The district court did not abuse its discretion by striking the declaration of Plaintiffs expert witness. This Court affords "particularly wide latitude to the district court's discretion to issue sanctions under Rule 37(c)(1)." Yeti by Molly, Ltd. v. Deckers Outdoor Corp., 259 F.3d 1101, 1106 (9th Cir. 2001). There was ample support for the district court's finding that numerous portions of the declaration exceeded the scope of the expert's report in violation of Federal Rule of Civil Procedure 26(a)(2)(B). Federal Rule of Civil Procedure 37(c)(1) forbids the use at trial or on a motion of any information not properly disclosed under Rule 26(a) unless the failure to disclose is substantially justified or harmless. Id. The record indicates that the failure to disclose was not justified or harmless in this case, and the district court's decision to exclude the declaration was therefore proper.

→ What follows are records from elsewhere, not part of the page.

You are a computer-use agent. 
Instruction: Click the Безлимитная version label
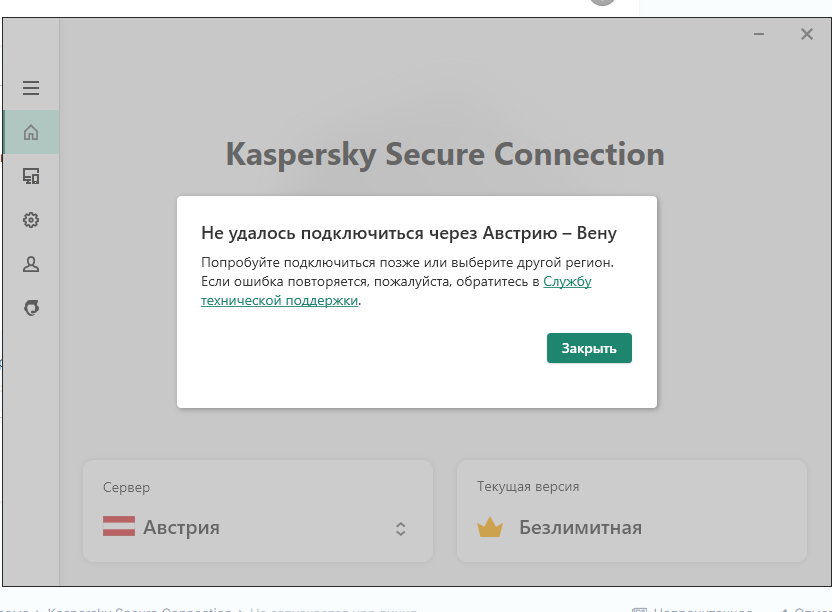click(580, 528)
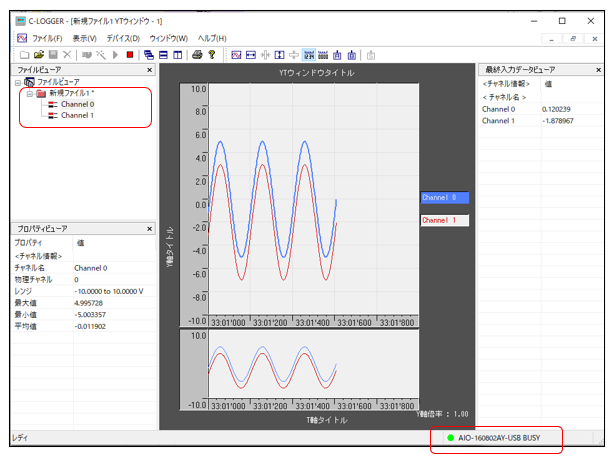Image resolution: width=611 pixels, height=459 pixels.
Task: Click the blue Channel 0 legend label
Action: click(x=444, y=198)
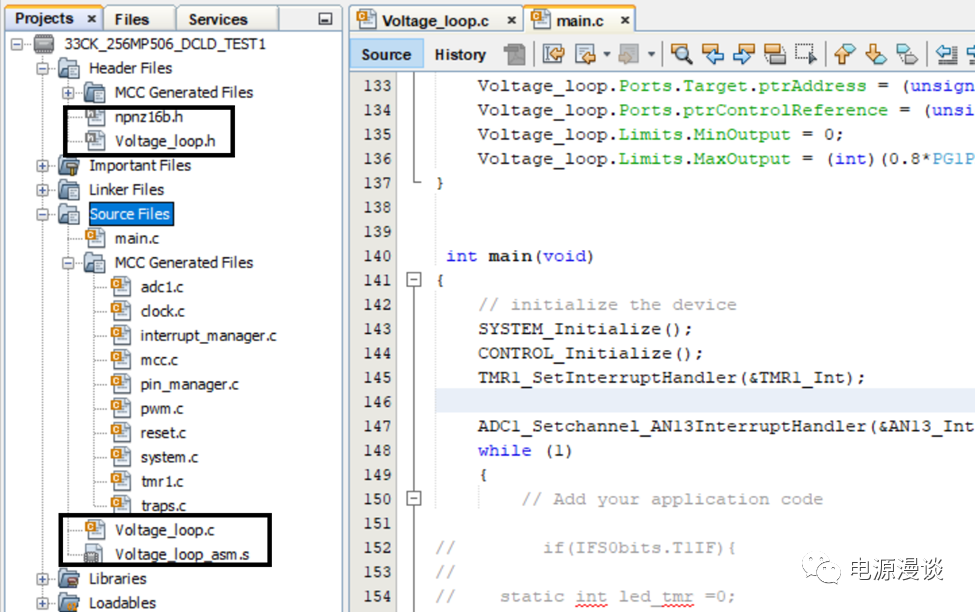Click the Previous Bookmark icon

(x=845, y=54)
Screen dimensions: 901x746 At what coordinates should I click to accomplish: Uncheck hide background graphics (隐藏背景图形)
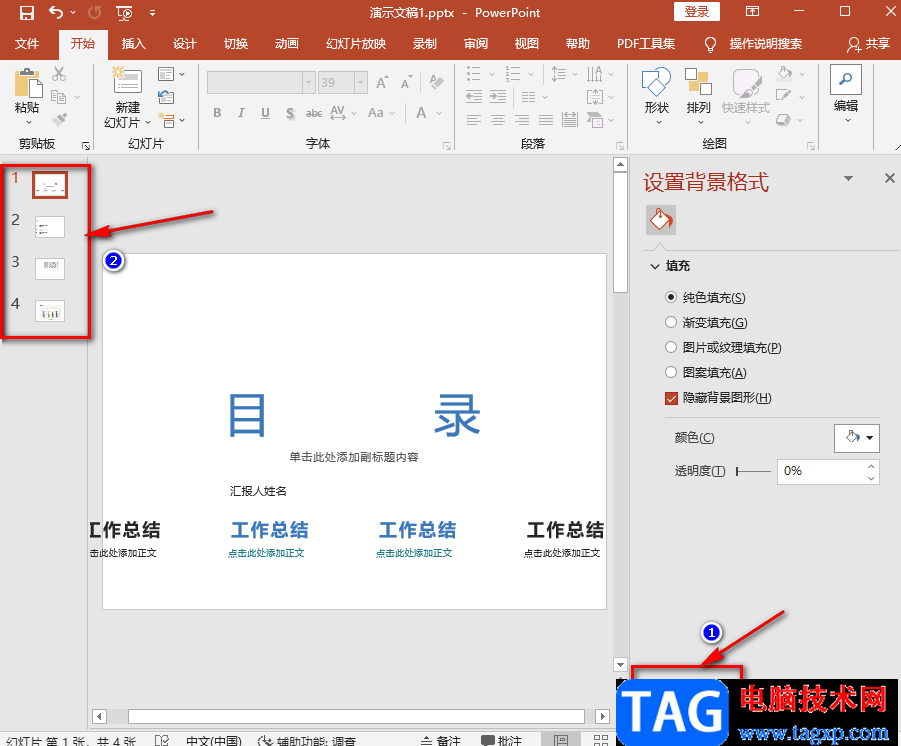pyautogui.click(x=671, y=398)
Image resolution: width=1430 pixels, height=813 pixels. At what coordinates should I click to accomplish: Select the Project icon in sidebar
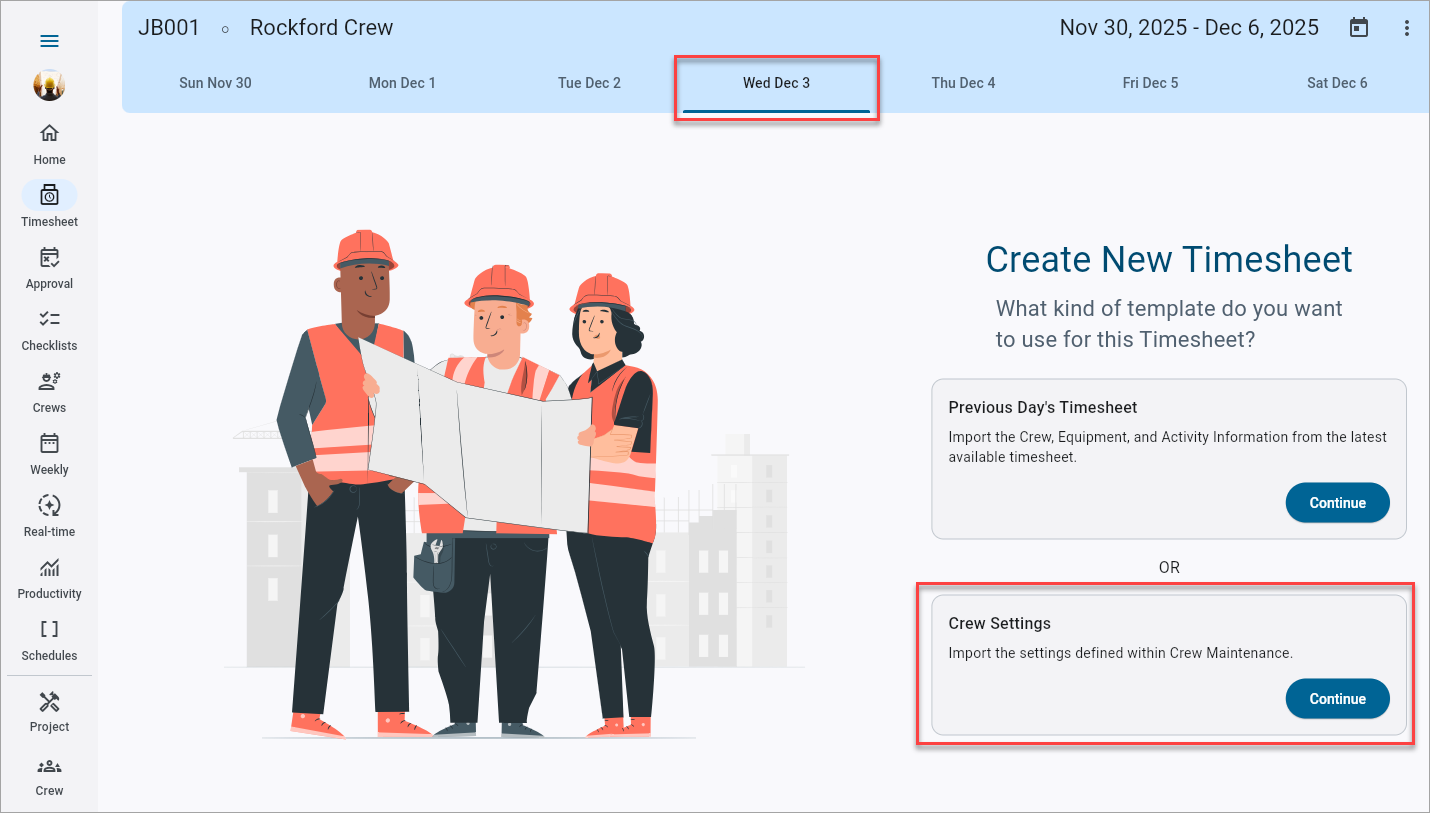click(49, 709)
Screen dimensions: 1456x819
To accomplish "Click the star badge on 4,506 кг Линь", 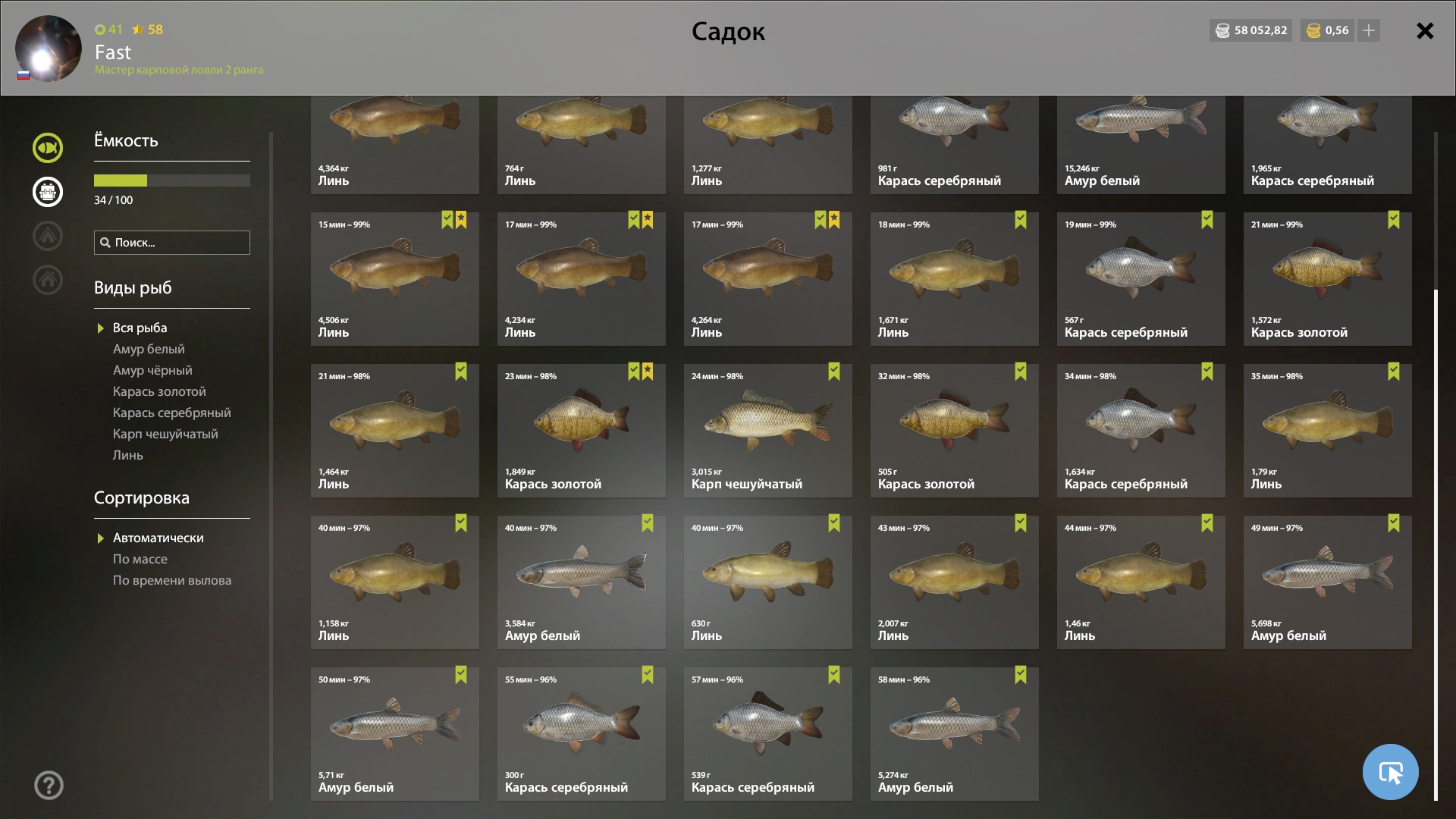I will (x=461, y=220).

The Court has considered Plaintiff's outstanding Motion to Supplement the Record. Appeal No. 10-15990, Docket No. 8. The Motion seeks to supplement the record with excerpts of expert witness Ana Ramirez-Palmer's deposition testimony. As the excerpts in question were already quoted in Plaintiff's opening brief, they have been considered by the Court in reaching this ruling. Accordingly, the Motion to Supplement is denied as moot.
The district court did not abuse its discretion by denying Plaintiffs motion to continue summary judgment proceedings pursuant to Federal Rule of Civil Procedure 56(f). Plaintiff failed to set forth the specific facts he hoped to elicit from further discovery, establish a basis for believing those facts existed, or explain how those facts were essential to opposing summary judgment. Family Home Fin. Ctr., Inc. v. Fed. Home Loan Mortg. Corp., 525 F.3d 822, 827 (9th Cir. 2008).
Finally, the district court did not abuse its discretion by affirming the magistrate's award of attorney's fees and costs to Plaintiff based on Defendants Cate and Shaw's insufficient responses to discovery requests. A district court has great latitude in imposing sanctions for discovery abuse. Dahl v. City of Huntington Beach, 84 F.3d 363, 367 (9th Cir. 1996). There was ample support for the magistrate judge's order. Despite well-established law that parties seeking to invoke privileges are not permitted to provide mere blanket objections to discovery requests, Defendants Cate and Shaw lodged blanket objections and failed to "provide sufficient information to enable other parties to evaluate the applicability of the claimed privilege or protection." Burlington N. Santa Fe Ry. v. Kapsner, 408 F.3d 1142, 1148 (9th Cir. 2005) (quoting Fed.R.Civ.P. 26(b)(5) advisory committee note (1993 Amendments)). The award of attorney's fees and costs to Plaintiff was well within the magistrate judge's discretion, and the ratification of the magistrate's decision was well within the discretion of the district court. Grimes v. City and Cnty. of S.F., 951 F.2d 236, 241 (9th Cir. 1991) (affirming district court's ratification of magistrate judge's award of attorney's fees and other monetary sanctions against the City of San Francisco for failure to respond to discovery requests).